Gruen is the author of Water for Elephants, a New York Times best-seller that was also made into a major Hollywood motion picture starring Reese Witherspoon and Robert Pattinson. Her new novel, At The Water’s Edge, is set to be released in March. From the At Water’s Edge website:
In At the Water’s Edge, she tells the gripping and poignant story of a privileged young woman’s moral and sexual awakening as she experiences the devastations of World War II in the Scottish Highlands.

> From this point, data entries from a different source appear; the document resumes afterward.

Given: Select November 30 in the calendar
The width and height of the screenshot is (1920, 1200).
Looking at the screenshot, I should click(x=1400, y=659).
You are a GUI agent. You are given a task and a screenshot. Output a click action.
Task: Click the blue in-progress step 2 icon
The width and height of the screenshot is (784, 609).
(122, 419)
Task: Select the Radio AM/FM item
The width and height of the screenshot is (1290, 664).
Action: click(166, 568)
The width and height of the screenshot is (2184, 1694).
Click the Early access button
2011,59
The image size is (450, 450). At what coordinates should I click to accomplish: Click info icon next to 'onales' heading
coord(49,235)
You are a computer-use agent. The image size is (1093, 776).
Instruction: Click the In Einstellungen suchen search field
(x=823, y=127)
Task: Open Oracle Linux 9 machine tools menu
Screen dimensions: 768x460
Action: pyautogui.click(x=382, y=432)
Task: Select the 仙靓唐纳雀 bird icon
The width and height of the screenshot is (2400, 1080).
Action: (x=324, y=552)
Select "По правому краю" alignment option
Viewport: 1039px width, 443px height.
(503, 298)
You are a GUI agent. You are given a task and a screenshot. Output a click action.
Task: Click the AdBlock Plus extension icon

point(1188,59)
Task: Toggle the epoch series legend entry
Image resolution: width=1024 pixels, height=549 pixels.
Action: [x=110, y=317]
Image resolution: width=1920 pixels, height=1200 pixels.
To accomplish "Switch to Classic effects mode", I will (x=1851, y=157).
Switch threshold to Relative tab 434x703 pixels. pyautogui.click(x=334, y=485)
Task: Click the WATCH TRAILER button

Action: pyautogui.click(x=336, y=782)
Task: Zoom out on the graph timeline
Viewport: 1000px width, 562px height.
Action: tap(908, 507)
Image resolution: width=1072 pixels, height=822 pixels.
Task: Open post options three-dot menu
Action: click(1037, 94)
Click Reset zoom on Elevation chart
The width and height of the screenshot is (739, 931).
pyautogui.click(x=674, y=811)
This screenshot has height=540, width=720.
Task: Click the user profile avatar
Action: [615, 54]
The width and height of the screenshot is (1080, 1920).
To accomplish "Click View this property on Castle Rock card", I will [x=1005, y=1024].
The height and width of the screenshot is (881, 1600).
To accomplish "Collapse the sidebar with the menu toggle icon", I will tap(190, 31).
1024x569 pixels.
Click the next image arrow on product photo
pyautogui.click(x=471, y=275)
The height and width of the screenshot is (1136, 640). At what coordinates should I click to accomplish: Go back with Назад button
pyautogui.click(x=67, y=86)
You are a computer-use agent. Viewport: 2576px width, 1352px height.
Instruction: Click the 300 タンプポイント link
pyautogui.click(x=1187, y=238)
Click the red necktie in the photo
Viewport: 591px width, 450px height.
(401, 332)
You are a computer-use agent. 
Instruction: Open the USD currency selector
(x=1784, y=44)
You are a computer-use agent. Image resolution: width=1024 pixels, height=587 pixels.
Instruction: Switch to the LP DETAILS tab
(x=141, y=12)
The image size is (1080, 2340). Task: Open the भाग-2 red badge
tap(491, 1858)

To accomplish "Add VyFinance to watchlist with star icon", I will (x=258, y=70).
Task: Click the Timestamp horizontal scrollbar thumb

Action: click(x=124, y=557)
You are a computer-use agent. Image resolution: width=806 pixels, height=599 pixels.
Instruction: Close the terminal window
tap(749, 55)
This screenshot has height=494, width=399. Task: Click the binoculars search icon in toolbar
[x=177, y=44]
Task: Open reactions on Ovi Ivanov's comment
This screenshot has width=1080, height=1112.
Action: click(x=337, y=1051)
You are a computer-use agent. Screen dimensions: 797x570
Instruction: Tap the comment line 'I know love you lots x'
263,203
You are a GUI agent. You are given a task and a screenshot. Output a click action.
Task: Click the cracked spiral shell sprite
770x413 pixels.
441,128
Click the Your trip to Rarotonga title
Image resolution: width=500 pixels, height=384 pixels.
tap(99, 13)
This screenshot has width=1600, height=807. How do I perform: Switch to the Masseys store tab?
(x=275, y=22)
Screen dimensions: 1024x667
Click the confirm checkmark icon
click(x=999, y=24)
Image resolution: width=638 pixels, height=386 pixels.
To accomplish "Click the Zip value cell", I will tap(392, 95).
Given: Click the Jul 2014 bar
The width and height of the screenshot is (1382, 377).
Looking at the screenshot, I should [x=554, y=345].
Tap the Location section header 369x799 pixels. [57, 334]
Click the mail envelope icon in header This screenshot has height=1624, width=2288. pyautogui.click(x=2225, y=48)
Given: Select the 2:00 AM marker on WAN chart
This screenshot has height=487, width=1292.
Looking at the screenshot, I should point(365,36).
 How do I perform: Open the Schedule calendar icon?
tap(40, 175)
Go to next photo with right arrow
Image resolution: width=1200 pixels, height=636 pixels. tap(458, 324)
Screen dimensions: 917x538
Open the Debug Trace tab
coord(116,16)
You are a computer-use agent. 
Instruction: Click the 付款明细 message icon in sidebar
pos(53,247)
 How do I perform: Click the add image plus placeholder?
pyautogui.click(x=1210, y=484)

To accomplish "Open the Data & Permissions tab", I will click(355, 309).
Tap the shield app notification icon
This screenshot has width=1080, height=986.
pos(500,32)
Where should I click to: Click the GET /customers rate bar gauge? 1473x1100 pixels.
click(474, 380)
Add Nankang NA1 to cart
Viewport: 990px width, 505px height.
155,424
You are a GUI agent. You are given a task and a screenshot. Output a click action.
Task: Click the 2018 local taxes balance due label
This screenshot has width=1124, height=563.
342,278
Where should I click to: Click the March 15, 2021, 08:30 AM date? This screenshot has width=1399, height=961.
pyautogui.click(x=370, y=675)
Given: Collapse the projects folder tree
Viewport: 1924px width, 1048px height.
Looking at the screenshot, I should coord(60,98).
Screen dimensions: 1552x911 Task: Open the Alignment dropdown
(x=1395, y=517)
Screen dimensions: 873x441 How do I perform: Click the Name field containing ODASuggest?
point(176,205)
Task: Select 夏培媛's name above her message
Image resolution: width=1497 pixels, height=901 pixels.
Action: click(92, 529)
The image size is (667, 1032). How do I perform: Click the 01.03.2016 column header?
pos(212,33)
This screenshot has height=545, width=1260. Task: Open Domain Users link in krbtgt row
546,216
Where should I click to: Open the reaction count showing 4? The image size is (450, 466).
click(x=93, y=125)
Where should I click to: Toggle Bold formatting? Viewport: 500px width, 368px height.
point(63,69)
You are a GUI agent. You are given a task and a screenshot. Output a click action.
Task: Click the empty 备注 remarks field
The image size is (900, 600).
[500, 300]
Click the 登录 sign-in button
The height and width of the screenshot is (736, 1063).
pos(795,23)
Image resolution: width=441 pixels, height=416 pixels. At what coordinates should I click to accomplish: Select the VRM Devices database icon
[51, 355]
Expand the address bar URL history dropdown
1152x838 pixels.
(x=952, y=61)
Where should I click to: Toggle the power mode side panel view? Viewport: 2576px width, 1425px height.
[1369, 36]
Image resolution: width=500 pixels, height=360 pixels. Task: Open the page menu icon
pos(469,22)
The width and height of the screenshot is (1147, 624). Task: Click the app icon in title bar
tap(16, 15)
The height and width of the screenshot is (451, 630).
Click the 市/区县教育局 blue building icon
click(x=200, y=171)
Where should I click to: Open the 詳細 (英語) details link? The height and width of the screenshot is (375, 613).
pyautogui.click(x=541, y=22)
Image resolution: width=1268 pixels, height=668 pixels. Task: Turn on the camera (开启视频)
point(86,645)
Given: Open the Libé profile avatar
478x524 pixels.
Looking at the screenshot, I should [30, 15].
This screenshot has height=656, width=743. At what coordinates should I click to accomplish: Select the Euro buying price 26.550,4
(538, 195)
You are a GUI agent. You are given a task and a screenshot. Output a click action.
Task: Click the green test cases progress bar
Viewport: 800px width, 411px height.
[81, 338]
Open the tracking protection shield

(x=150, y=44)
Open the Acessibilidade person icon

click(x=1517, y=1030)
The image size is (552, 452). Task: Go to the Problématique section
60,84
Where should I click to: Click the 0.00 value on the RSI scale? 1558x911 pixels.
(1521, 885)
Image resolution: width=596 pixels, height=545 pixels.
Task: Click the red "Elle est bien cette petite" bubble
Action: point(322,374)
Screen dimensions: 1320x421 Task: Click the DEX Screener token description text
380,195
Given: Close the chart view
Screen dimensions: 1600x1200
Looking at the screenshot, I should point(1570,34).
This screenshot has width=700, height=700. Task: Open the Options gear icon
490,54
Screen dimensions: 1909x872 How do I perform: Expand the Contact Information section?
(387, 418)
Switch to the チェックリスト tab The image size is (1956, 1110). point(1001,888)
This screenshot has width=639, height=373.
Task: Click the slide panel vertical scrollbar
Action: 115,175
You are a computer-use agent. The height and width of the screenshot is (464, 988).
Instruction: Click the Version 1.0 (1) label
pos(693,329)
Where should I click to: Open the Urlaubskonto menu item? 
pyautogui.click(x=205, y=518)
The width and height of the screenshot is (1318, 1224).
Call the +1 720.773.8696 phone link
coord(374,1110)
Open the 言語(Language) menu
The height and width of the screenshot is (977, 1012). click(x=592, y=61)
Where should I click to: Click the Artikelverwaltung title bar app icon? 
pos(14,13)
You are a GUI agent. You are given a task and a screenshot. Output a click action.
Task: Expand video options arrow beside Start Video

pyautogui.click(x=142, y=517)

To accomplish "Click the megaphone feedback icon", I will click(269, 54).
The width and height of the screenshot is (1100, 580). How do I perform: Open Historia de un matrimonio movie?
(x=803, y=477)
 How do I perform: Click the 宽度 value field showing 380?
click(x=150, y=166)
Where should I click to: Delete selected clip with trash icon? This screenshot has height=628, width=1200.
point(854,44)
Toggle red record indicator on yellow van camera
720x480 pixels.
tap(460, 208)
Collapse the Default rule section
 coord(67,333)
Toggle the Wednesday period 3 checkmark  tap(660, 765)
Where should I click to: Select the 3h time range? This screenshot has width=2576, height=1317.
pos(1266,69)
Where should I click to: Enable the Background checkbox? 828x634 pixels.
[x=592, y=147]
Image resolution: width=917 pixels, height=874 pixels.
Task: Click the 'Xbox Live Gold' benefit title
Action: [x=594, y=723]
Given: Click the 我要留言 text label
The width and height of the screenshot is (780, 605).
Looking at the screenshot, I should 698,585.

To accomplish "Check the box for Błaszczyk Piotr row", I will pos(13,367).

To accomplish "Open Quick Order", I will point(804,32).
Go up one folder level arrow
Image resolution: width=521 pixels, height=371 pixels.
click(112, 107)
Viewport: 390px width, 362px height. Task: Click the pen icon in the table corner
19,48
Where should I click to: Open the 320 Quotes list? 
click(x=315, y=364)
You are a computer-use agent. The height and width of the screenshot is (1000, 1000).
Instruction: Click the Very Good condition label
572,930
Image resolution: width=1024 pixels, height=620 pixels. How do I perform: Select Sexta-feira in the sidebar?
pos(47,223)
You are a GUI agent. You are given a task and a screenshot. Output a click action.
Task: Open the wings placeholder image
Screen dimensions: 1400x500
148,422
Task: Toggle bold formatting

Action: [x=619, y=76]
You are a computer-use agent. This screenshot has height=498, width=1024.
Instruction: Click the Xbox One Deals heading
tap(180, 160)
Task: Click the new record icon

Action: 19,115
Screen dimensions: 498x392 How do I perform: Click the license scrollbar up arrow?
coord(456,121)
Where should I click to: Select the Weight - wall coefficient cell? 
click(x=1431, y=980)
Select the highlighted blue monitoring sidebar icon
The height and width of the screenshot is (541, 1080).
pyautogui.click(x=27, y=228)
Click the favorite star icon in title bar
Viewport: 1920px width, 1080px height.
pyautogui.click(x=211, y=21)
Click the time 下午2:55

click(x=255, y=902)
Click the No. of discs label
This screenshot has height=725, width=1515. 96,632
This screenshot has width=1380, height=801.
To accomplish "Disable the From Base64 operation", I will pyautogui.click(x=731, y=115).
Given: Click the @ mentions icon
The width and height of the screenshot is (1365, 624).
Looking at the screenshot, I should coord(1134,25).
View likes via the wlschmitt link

Madeline Hyde, a young socialite from Philadelphia, reluctantly follows her husband and their best friend to the tiny village of Drumnadrochit in search of the Loch Ness monster—at the same time that a very real monster, Hitler, wages war against the Allied Forces. Despite German warplanes flying overhead and scarce food rations (and even scarcer stockings), what Maddie discovers—about the larger world and about herself—through the unlikely friendships she develops with the villagers, opens her eyes not only to the dark forces that exist around her but to the beauty and surprising possibilities as well.
Essig is a writer and former Asheville Citizen-Times writer/editor. He’s the author of Edison and the Electric Chair, a work the Washington Post deemed “A thoroughly modern view of Edison, removed from his pedestal.”
Essig’s latest is Lesser Beasts: A snout-to-tail history of the humble pig. It’s due out in May. From the Amazon description:
Unlike other livestock, which pull plows, give eggs or milk, or grow wool, a pig produces only one thing: more pigs. Incredibly efficient at converting almost any organic matter into nourishing, delectable meat, swine are nothing short of a gastronomic godsend. As historian of science Mark Essig shows in Lesser Beasts, pork has been a crucial staple of the human diet since ancient times. Yet the very qualities that make pigs so essential—their intelligence, hardiness, and omnivorousness—have also led people throughout history to demonize them as craven, opportunistic, and unclean. Today’s inhumane system of factory farming, Essig explains, is only the latest instance of people taking pigs for granted—and the most recent evidence of how both species suffer when our symbiotic relationship falls out of balance.
An expansive, illuminating history, Lesser Beasts celebrates the long-suffering creature that has been a mainstay of civilization since its very beginnings—whether we like it or not.